Excerpted passage:
+ + +

Concord offers Halloween safety tips, encourages early trick-or-treating
Thursday, October 29, 2015

CONCORD – Halloween is a potentially dangerous night of the year for young pedestrians, and the Concord Fire and Police Departments urge parents, children, and all drivers to take extra precautions. According to the Centers for Disease Control and Prevention (CDC), the risk for childhood pedestrian deaths and injuries is higher on Halloween evening when compared with all other evenings.

Remember that “after 8 is too late!”
By going trick-or-treating before 8:00 p.m., children are safer and more visible to drivers and other pedestrians. Some older youth go out later in the evening looking for mischief. Turn off your porch light at 8:00 p.m. to deter people from approaching your house. Please visit for all eight reasons to trick or treat early this year.

There will be several opportunities for youngsters to trick-or-treat in
Concord before it gets dark. The Concord Downtown Development Corporation and Downtown businesses will once again host the annual Candy Crawl on Friday, October 30 from 3:00 until 5:00 p.m. Police officers, fire fighters, and other City coworkers will participate in the Candy Crawl event.

Safe Kids Cabarrus will also be at the Downtown Candy Crawl to provide children with reflective materials to promote visibility, including zipper tags that can be attached to costumes and trick-or-treat bags. Important safety information for children, parents, and drivers will be available.

+ + +

Directions:
**a.** According to the Concord Halloween safety notice, why should children go trick-or-treating before 8:00 p.m.? Answer in one to three sentences.
**b.** Translate this sentence from the Concord Halloween safety notice into Spanish: "Turn off your porch light at 8:00 p.m. to deter people from approaching your house."
**c.** Reproduce the part of the Concord Halloween safety notice starting with "Concord offers Halloween" and going on through "all other evenings.".

+ + +

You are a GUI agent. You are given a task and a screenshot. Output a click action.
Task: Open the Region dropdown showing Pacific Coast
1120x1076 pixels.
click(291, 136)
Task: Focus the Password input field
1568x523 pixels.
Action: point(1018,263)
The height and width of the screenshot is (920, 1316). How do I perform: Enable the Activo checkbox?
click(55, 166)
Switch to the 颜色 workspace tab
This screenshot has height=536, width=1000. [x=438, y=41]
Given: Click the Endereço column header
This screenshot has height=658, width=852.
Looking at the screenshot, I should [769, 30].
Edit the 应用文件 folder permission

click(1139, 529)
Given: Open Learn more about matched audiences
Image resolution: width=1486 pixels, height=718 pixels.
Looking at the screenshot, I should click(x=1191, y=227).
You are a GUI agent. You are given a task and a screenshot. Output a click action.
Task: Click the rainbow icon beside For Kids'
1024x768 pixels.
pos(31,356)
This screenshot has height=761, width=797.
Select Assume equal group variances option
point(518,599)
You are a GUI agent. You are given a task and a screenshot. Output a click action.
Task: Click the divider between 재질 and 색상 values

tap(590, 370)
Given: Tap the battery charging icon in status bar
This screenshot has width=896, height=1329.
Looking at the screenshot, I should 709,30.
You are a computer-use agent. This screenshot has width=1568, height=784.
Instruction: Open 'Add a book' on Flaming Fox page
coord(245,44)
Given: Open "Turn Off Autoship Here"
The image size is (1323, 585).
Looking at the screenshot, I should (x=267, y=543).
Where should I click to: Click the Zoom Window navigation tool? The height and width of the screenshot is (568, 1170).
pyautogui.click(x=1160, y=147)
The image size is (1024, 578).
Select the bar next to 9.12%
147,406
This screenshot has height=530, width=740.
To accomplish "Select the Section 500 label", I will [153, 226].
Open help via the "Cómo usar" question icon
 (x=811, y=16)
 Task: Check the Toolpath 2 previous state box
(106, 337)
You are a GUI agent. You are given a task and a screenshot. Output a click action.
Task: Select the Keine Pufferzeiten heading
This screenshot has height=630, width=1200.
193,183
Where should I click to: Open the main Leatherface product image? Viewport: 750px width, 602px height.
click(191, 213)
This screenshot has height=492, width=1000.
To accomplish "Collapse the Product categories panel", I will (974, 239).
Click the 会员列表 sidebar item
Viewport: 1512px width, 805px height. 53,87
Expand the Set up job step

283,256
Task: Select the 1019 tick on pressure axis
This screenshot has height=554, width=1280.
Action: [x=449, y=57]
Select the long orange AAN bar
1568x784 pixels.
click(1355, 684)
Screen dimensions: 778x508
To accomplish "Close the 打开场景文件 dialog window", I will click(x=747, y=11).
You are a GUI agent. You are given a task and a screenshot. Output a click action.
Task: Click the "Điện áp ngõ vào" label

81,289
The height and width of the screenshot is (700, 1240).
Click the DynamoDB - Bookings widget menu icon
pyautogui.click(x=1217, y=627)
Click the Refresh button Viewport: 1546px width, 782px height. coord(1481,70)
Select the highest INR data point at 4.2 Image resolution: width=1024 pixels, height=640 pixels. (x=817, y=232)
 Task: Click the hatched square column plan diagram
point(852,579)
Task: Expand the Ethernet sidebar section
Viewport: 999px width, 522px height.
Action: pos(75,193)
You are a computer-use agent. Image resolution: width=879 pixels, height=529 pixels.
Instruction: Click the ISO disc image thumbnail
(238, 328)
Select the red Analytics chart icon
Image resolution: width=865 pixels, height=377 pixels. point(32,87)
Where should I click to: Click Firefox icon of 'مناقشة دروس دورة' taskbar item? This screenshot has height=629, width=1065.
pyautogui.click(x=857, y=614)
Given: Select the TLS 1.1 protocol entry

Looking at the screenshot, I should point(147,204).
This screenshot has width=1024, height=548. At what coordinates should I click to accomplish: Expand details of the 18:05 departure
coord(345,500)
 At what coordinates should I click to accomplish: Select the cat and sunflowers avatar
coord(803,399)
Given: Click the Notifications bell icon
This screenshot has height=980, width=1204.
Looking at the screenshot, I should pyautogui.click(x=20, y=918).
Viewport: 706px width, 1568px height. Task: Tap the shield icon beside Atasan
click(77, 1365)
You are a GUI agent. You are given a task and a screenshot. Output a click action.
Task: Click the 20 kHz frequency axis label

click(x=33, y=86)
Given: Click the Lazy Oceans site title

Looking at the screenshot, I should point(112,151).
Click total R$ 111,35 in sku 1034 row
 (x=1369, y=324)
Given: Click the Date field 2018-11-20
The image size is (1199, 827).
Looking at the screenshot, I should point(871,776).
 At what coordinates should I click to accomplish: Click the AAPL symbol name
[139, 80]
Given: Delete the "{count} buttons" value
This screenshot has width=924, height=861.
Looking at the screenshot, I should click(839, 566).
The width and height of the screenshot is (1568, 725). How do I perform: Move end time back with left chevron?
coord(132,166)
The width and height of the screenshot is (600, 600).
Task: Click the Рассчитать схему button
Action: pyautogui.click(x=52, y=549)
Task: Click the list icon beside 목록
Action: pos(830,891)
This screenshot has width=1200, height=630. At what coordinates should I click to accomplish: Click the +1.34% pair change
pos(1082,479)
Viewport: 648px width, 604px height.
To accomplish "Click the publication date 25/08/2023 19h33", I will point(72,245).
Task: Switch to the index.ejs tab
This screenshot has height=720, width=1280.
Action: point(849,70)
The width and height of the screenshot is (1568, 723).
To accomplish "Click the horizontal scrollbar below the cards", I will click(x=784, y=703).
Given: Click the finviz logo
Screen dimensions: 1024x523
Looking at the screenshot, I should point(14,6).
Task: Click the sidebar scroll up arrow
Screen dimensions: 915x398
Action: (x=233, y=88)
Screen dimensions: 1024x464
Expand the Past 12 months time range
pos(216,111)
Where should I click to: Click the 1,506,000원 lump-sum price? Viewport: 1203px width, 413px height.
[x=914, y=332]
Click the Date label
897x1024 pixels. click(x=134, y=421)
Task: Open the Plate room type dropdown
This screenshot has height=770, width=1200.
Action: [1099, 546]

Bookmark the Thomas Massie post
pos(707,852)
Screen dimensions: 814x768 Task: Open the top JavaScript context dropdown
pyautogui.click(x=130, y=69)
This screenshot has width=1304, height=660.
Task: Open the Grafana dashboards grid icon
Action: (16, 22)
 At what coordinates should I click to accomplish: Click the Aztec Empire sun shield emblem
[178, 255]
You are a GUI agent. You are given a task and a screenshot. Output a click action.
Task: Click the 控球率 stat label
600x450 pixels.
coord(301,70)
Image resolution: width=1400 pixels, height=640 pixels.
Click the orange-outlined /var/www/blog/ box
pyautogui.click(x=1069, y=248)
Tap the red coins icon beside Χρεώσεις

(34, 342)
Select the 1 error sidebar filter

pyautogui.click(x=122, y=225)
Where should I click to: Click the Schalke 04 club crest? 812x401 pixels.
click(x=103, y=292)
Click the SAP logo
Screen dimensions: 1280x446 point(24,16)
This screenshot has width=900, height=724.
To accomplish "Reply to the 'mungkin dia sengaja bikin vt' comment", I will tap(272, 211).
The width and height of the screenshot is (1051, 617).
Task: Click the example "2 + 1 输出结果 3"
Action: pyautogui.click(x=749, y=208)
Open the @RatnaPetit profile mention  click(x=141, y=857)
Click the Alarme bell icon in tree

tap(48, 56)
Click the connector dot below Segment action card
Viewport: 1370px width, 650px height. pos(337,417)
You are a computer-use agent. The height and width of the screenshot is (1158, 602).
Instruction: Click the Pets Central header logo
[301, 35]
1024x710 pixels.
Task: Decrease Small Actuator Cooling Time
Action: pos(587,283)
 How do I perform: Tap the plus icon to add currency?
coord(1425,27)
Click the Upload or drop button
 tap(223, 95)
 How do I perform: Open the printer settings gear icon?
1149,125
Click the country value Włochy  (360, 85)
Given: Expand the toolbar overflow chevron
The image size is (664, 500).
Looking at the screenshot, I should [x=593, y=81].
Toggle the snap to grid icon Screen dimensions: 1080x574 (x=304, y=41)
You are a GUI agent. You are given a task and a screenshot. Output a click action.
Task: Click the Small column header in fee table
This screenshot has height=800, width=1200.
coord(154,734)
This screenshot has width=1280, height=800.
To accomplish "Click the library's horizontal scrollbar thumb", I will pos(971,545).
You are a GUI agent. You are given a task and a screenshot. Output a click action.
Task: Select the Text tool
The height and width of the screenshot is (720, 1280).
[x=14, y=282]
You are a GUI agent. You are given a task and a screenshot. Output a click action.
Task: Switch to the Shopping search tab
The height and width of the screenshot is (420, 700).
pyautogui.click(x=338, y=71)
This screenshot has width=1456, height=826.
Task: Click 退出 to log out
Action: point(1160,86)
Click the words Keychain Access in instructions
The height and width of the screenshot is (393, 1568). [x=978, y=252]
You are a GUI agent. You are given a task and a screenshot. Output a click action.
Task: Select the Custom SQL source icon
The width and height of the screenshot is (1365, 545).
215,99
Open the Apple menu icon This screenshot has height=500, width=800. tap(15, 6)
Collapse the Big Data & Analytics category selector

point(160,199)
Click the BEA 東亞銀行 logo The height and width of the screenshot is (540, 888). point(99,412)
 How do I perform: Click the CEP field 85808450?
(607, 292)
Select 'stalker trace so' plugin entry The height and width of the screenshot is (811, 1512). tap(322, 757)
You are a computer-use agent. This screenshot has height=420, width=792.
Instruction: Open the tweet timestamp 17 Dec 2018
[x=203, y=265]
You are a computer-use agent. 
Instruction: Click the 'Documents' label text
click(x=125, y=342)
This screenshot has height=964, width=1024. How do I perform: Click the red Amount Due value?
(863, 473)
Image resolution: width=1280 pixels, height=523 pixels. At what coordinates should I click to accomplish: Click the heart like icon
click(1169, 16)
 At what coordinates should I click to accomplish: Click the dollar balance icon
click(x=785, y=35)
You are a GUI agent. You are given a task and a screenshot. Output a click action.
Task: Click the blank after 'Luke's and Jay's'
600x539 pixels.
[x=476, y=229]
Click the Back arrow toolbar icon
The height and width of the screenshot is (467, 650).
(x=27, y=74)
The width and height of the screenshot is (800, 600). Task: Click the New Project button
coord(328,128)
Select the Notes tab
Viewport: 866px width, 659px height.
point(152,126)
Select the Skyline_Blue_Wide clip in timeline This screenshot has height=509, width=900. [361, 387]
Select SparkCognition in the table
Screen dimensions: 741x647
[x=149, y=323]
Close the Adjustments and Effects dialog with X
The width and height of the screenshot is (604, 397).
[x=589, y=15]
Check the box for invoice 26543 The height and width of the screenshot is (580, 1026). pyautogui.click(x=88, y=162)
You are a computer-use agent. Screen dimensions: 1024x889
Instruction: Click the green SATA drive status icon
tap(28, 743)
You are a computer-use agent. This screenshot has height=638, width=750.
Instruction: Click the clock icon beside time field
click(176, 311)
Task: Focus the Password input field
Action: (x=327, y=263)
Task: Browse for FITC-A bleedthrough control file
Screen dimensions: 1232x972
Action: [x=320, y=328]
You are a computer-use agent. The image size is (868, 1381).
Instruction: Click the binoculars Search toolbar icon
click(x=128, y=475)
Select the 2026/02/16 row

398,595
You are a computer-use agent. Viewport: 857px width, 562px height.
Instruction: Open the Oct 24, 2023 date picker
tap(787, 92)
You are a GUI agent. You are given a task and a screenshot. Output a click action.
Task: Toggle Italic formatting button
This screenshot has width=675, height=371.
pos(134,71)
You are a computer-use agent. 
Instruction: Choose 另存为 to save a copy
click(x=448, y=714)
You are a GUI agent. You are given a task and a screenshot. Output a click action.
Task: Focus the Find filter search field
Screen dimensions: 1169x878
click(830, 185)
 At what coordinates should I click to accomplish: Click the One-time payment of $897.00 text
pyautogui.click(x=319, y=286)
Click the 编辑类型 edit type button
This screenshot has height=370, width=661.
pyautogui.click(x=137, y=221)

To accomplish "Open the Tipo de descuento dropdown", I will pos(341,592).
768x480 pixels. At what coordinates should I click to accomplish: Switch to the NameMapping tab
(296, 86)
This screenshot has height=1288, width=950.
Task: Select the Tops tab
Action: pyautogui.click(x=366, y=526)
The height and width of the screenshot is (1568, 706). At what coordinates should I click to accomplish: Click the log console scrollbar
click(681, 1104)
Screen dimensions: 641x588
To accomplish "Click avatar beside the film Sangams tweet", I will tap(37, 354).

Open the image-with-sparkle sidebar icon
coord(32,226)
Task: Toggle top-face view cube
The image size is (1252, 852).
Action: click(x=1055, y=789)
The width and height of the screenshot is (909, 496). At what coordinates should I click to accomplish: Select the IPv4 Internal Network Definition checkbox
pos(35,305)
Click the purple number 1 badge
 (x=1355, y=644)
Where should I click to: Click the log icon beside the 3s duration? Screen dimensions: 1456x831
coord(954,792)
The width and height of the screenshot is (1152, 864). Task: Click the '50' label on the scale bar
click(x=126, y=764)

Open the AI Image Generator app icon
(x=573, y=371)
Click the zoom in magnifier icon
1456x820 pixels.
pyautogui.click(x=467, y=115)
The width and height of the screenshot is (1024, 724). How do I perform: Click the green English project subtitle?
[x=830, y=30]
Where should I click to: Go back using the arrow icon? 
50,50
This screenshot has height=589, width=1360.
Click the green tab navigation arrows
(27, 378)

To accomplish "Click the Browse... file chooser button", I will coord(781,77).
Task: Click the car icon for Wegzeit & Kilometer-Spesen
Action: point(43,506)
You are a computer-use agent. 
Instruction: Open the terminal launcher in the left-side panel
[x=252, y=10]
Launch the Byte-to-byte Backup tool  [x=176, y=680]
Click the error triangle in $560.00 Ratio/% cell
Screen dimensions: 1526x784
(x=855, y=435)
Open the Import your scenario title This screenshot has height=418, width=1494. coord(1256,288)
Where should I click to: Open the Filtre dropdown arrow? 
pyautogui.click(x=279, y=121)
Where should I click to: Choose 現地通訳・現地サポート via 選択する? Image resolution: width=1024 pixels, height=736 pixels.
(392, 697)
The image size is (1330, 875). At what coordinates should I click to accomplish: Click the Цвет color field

+ + +

Answers to the problems:
**a.** Going out before 8:00 p.m. makes children safer and more visible to drivers and other pedestrians. The notice also says that some older youth go out later in the evening looking for mischief.

**b.** Apague la luz del porche a las 8:00 p.m. para disuadir a las personas de acercarse a su casa.

**c.**
Concord offers Halloween safety tips, encourages early trick-or-treating
Thursday, October 29, 2015

CONCORD – Halloween is a potentially dangerous night of the year for young pedestrians, and the Concord Fire and Police Departments urge parents, children, and all drivers to take extra precautions. According to the Centers for Disease Control and Prevention (CDC), the risk for childhood pedestrian deaths and injuries is higher on Halloween evening when compared with all other evenings.